== Task description ==
Tally the lines in the records below that contain the string "Action". Reply with the number alone.

== Records for this task ==
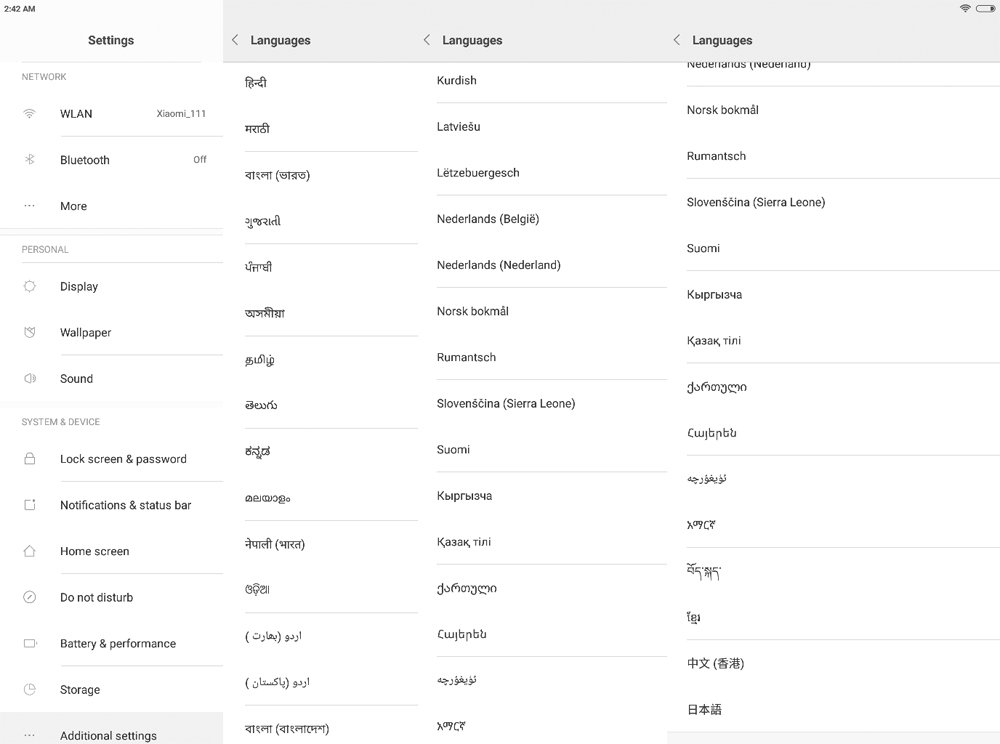This screenshot has width=1000, height=744.
Task: Open WLAN settings via the Wi-Fi icon
Action: coord(31,113)
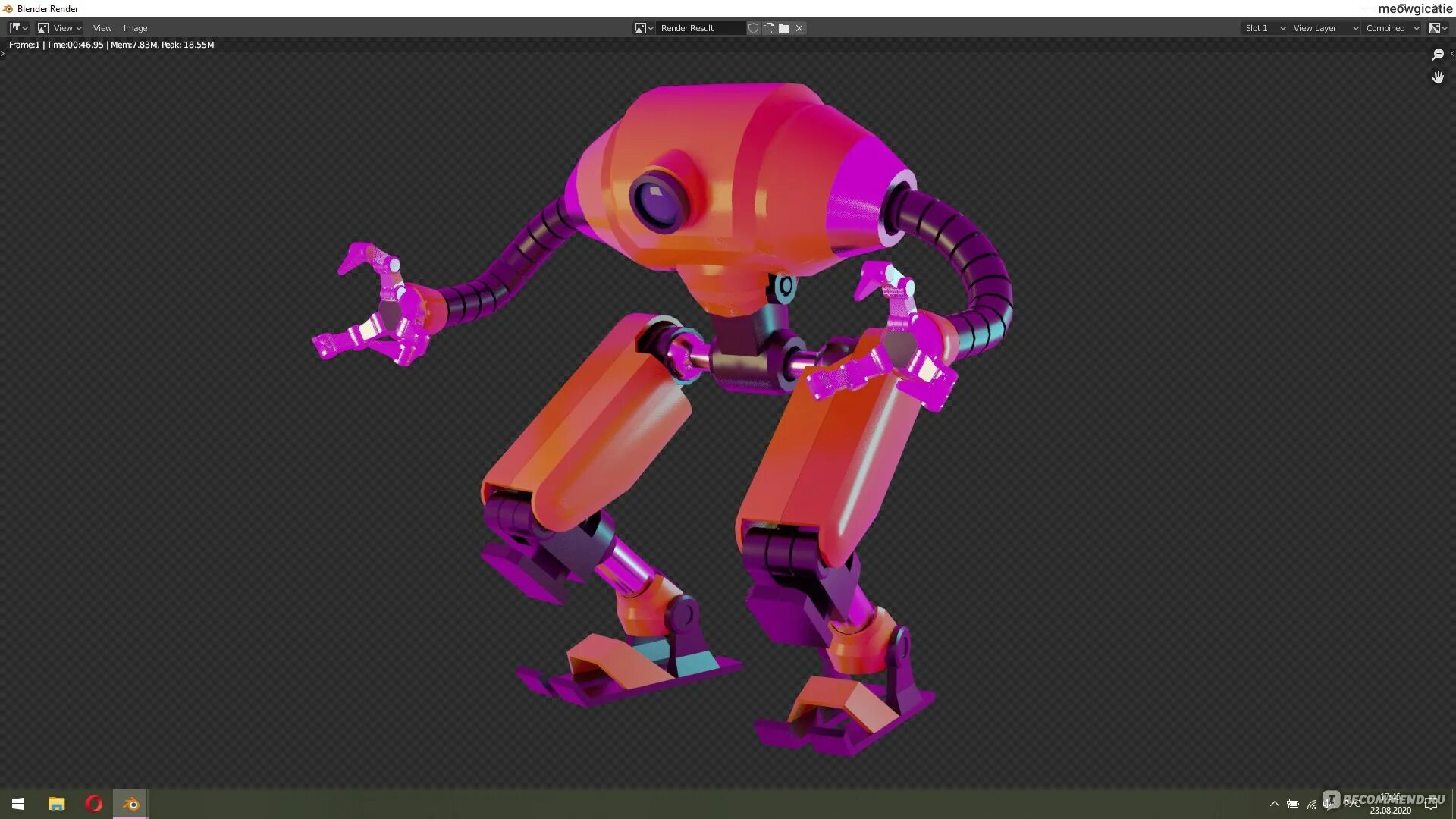This screenshot has width=1456, height=819.
Task: Open the View Layer selector
Action: click(1325, 28)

== Output of the exercise ==
2